DATASET RECORDS
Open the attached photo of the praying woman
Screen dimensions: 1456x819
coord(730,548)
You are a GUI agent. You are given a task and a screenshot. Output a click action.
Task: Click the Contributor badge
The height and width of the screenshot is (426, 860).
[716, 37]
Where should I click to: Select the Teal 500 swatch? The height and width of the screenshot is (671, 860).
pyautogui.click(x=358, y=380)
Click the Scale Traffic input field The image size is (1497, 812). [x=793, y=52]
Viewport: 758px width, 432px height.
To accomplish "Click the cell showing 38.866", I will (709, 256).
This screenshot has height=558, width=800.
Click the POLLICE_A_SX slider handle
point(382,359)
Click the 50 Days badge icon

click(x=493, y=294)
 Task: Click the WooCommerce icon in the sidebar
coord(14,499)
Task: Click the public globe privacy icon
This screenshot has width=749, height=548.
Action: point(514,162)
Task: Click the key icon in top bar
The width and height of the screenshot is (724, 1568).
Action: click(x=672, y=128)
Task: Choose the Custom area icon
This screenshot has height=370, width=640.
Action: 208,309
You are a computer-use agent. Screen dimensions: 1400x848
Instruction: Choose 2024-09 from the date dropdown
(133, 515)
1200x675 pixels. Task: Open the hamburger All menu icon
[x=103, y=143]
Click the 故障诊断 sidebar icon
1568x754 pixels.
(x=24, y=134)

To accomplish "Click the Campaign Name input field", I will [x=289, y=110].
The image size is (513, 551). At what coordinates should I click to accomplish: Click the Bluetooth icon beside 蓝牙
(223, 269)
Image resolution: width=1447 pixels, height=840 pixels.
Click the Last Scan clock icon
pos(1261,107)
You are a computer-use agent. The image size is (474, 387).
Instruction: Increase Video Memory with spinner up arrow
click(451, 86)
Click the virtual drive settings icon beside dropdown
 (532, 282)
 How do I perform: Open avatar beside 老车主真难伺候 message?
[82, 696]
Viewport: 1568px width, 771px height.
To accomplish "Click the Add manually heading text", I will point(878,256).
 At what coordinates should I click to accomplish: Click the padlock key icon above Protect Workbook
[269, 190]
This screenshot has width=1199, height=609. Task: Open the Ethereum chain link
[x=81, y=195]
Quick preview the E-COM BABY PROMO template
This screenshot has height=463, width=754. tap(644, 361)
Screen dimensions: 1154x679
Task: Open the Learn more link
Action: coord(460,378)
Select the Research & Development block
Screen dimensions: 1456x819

WRITTEN PROBLEM
Rewrite the items on the lines holding "Click the Scale" through "will (709, 256).", inclusive, requests and all, and shift every coordinate in the answers up by 48.

FULL SOLUTION
Click the Scale Traffic input field The image size is (1497, 812). [x=841, y=100]
Viewport: 758px width, 432px height.
To accomplish "Click the cell showing 38.866", I will (757, 304).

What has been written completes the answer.